MPs call for urgent action to protect expectant working mothers

MPs are calling for action to ensure it is more difficult to make women redundant during and after pregnancy…

Discrimination against women who are pregnant or have just had a child must be tackled, according to MPs.

The Women and Equalities Committee has urged the government to take “urgent action” to curtail a “shocking” increase in discrimination.

The report from MPs used research from the former Department for Business, Innovation and Skills and the Equality and Human Rights Commission. This showed 11 per cent of women reported losing their jobs or being treated so badly they left their job.

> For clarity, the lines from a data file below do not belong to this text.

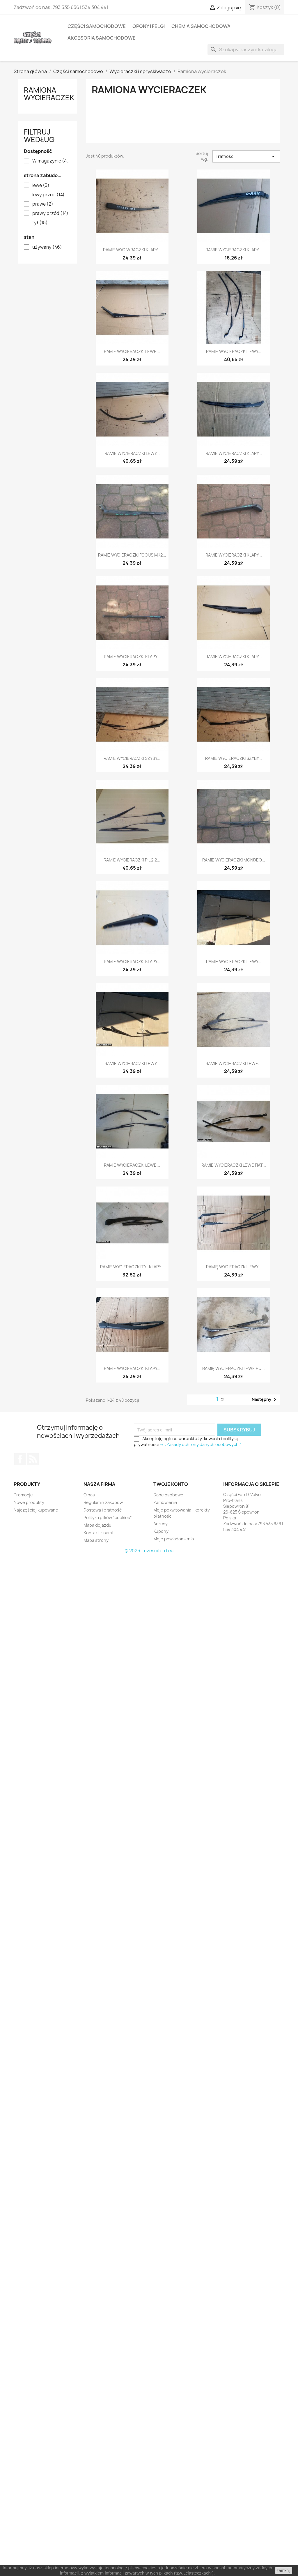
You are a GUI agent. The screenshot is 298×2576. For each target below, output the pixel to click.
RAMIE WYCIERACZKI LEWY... (233, 351)
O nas (89, 1495)
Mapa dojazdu (97, 1525)
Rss (33, 1459)
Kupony (160, 1531)
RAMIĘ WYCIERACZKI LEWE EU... (233, 1368)
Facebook (20, 1459)
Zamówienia (165, 1502)
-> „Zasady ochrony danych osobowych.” (200, 1444)
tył (40, 223)
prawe (42, 204)
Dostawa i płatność (103, 1510)
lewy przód (48, 195)
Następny (265, 1399)
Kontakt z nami (98, 1532)
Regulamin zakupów (103, 1502)
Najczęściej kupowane (36, 1510)
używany (47, 247)
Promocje (23, 1495)
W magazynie (51, 161)
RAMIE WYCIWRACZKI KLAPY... (132, 250)
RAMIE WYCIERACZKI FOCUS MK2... (132, 555)
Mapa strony (96, 1540)
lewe (40, 185)
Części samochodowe (97, 26)
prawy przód (50, 213)
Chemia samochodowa (200, 26)
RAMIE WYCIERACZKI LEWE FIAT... (233, 1165)
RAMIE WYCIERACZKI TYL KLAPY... (132, 1267)
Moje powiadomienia (173, 1539)
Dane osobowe (168, 1495)
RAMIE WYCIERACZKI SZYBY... (132, 758)
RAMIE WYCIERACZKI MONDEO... (233, 860)
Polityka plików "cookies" (108, 1517)
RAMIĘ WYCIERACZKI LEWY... (233, 1267)
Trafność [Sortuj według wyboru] (246, 156)
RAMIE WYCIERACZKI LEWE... (132, 351)
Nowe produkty (29, 1502)
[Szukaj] (245, 49)
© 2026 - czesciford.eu (149, 1551)
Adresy (160, 1523)
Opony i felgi (148, 26)
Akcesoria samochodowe (102, 38)
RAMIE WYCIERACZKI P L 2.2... (132, 860)
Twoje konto (170, 1484)
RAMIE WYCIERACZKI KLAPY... (233, 250)
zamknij (283, 2570)
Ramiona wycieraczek (49, 94)
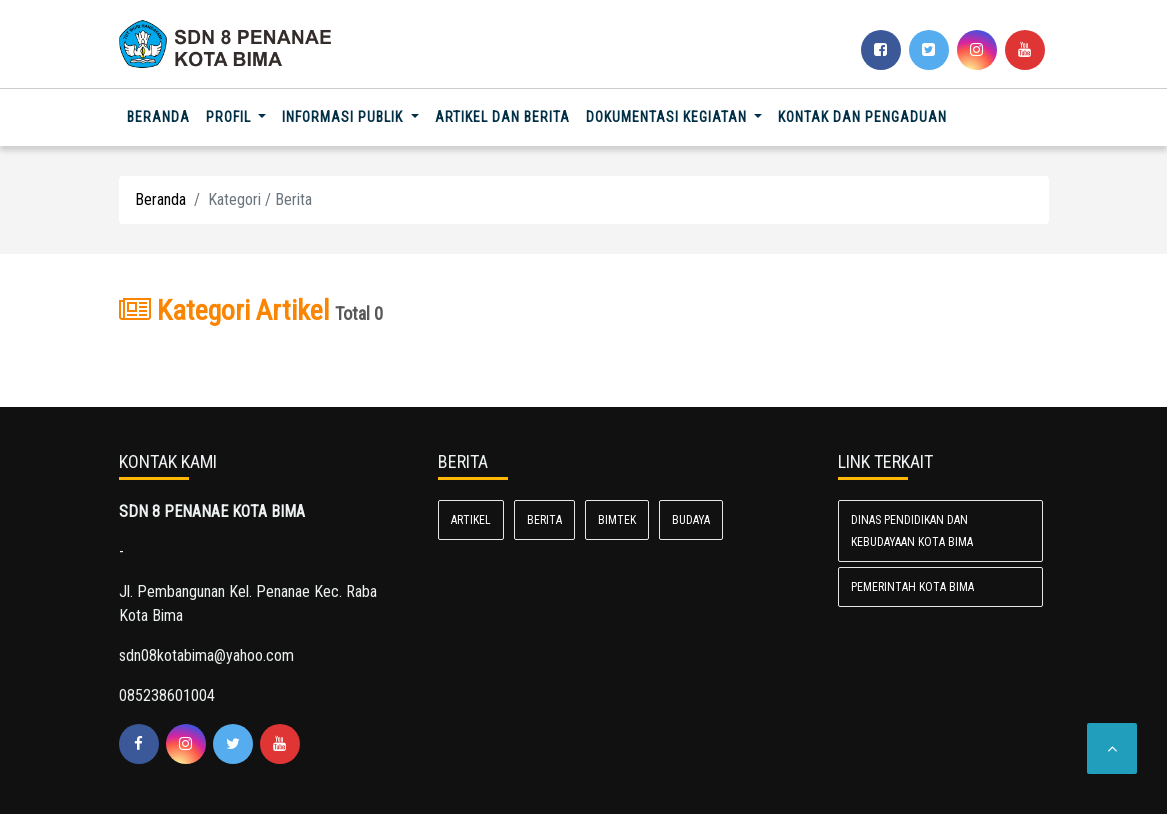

The committee said the UK should enact a German-style system, where it is difficult to make women redundant during and after pregnancy. This system means from the beginning of pregnancy until four months after giving birth women are protected from losing their job. There are exceptions to this such as a company going into administration. Government approval is needed to sack or lay off pregnant women or new mothers.

While it is illegal to dismiss a pregnant woman or new mother in the UK there are ways around this. Companies can find other reasons to let mothers go. This is clearly occurring in some instances, as the committee revealed the number of expectant and new mothers forced to leave their jobs has almost doubled to 54,000 since 2005.

The committee said the government should also look at reducing the £1,200 fee for taking pregnancy-related discrimination cases to tribunal. It recommended the three-month limit on taking cases to court should also be doubled to six.

Angela Rayner, shadow minister for women and equalities, said tribunal fees introduced by the government meant thousands of pregnant women were being “priced out of justice”.

Committee’s chair Maria Miller said: “There are now record numbers of women in work in the UK.

“The economy will suffer unless employers modernise their workplace practices to ensure effective support and protection for expectant and new mums.”

Miller said more needed to be done to stop this “unacceptable discrimination” and accused the government’s approach of lacking “urgency and bite”.

Furthermore, the committee said the government needed to grant assurances that leaving the EU would not erode these protections.

Business Minister Margot James said: “It is completely unacceptable that pregnant women and new mothers are apparently being forced to quit their jobs because of outdated attitudes.

“Tackling this issue is a key priority of mine and this government and I would like to thank the committee for its important work. We will consider its recommendations carefully and respond in due course.”